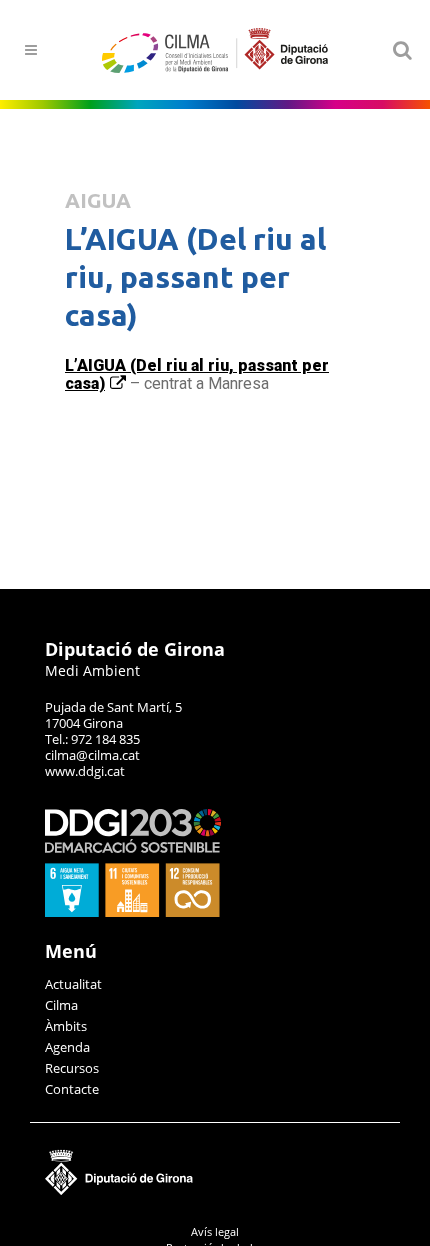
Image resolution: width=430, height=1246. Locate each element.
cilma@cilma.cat (92, 755)
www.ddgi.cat (85, 771)
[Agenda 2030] (133, 912)
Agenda (67, 1047)
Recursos (72, 1068)
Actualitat (73, 984)
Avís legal (215, 1231)
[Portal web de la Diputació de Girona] (215, 1190)
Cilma (61, 1005)
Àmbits (66, 1026)
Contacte (72, 1089)
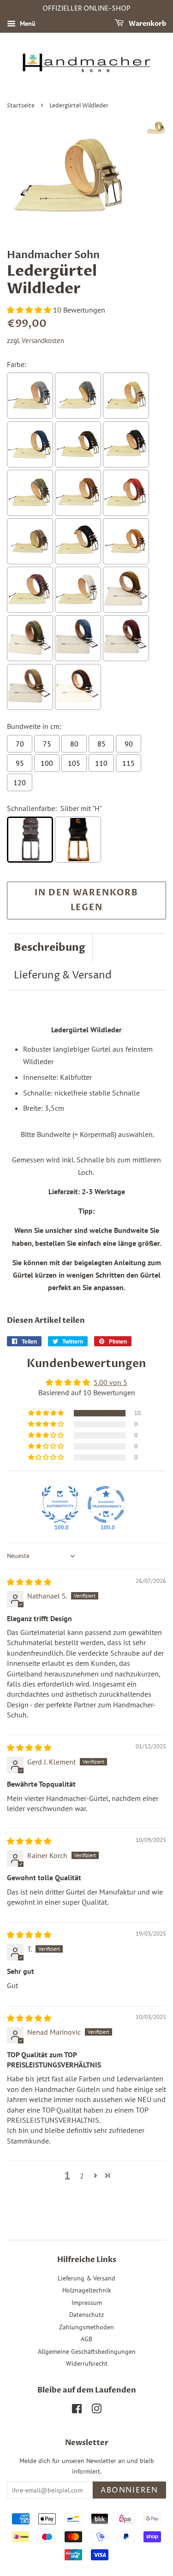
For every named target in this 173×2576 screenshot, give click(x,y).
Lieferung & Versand (63, 976)
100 (47, 763)
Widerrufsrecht (86, 2363)
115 (128, 763)
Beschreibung (49, 947)
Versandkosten (43, 340)
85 (101, 743)
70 (20, 743)
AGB (86, 2339)
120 (19, 782)
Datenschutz (86, 2314)
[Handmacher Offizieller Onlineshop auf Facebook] (77, 2410)
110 (101, 763)
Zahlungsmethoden (86, 2327)
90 (129, 743)
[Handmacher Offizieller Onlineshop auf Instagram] (96, 2410)
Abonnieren (129, 2490)
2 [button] (82, 2175)
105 (74, 763)
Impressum (87, 2302)
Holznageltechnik (86, 2290)
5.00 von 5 (110, 1382)
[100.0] (60, 1504)
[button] (30, 309)
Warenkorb (146, 23)
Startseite (21, 106)
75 (47, 743)
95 (20, 763)
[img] (29, 1582)
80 (74, 743)
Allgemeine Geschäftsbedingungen (87, 2351)
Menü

::::

● WHAT THE EXERCISE ASKS: Pictures are to be left out; set down everything else in the records exactly.

● WRITTEN ANSWER:
Image resolution: width=430, height=1246. Locate each element.
cilma@cilma.cat (92, 755)
www.ddgi.cat (85, 771)
[Agenda 2030] (133, 912)
Agenda (67, 1047)
Recursos (72, 1068)
Actualitat (73, 984)
Avís legal (215, 1231)
[Portal web de la Diputació de Girona] (215, 1190)
Cilma (61, 1005)
Àmbits (66, 1026)
Contacte (72, 1089)
For every named target in this 173×2576 screenshot, give click(x,y).
Lieferung & Versand (63, 976)
100 (47, 763)
Widerrufsrecht (86, 2363)
115 (128, 763)
Beschreibung (49, 947)
Versandkosten (43, 340)
85 (101, 743)
70 (20, 743)
AGB (86, 2339)
120 (19, 782)
Datenschutz (86, 2314)
[Handmacher Offizieller Onlineshop auf Facebook] (77, 2410)
110 (101, 763)
Zahlungsmethoden (86, 2327)
90 (129, 743)
[Handmacher Offizieller Onlineshop auf Instagram] (96, 2410)
Abonnieren (129, 2490)
2 [button] (82, 2175)
105 (74, 763)
Impressum (87, 2302)
Holznageltechnik (86, 2290)
5.00 von 5 (110, 1382)
[100.0] (60, 1504)
[button] (30, 309)
Warenkorb (146, 23)
Startseite (21, 106)
75 (47, 743)
95 (20, 763)
[img] (29, 1582)
80 (74, 743)
Allgemeine Geschäftsbedingungen (87, 2351)
Menü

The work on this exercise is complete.